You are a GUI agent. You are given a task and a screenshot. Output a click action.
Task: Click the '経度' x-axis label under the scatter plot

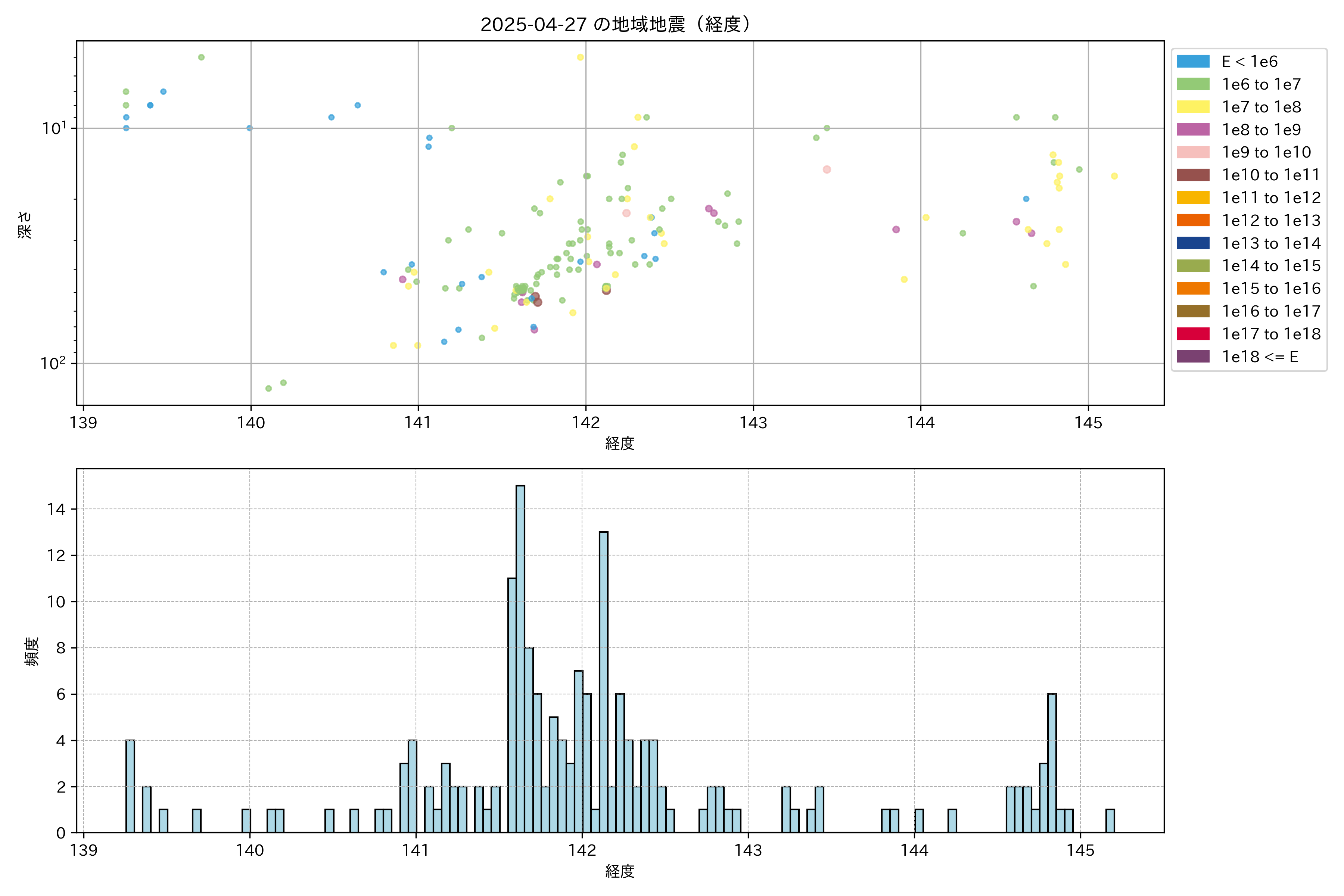tap(619, 444)
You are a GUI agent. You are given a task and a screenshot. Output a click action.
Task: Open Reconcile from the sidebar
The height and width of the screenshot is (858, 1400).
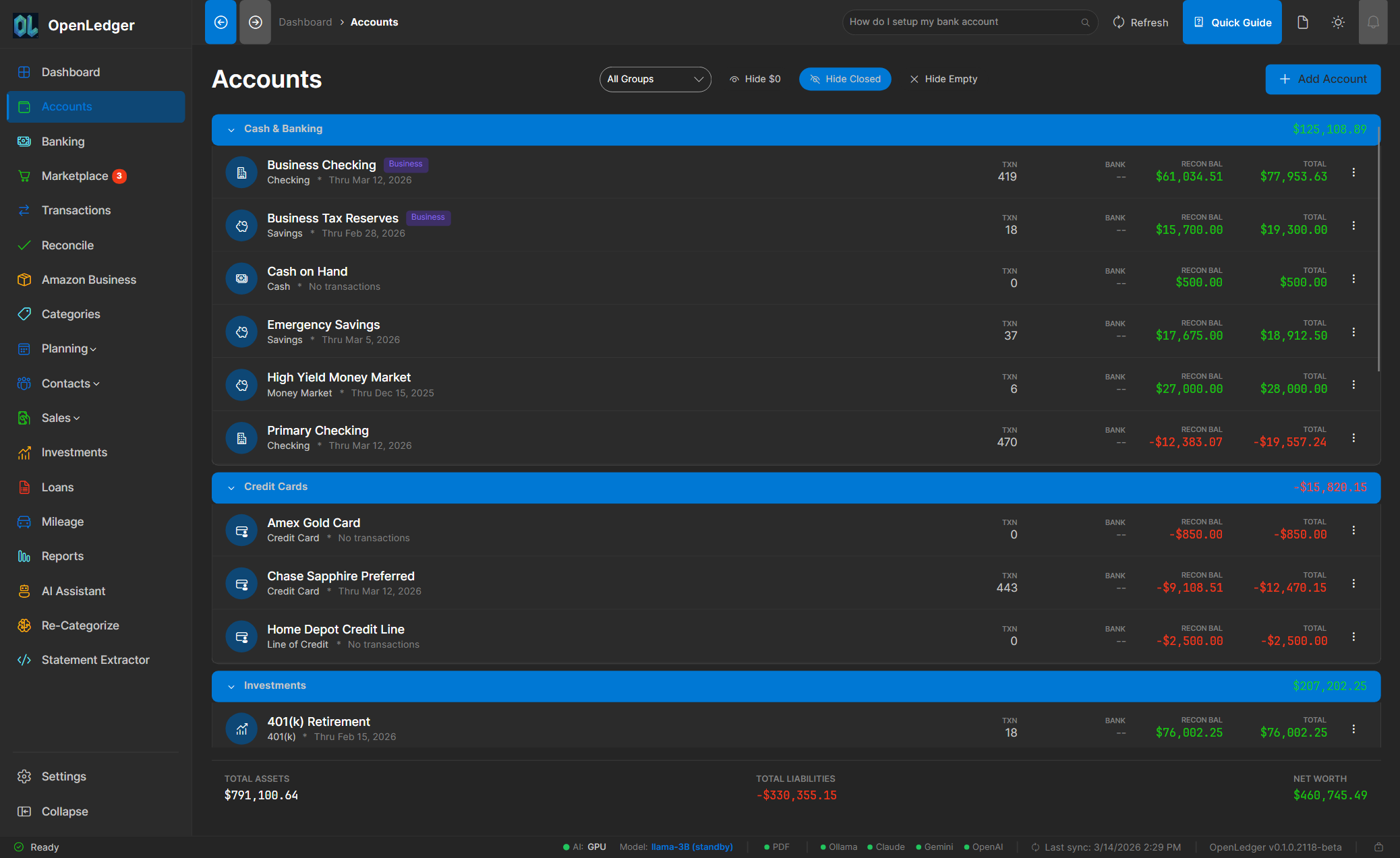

-- TO DO --
Return all the material exactly, skipping pictures.

-- EXERCISE SOLUTION --
You are a GUI agent. You are given a task and a screenshot. Output a click action.
Task: Click the '経度' x-axis label under the scatter plot

tap(619, 444)
You are a GUI agent. You are given a task and a screenshot. Output a click action.
Task: Open Reconcile from the sidebar
The height and width of the screenshot is (858, 1400).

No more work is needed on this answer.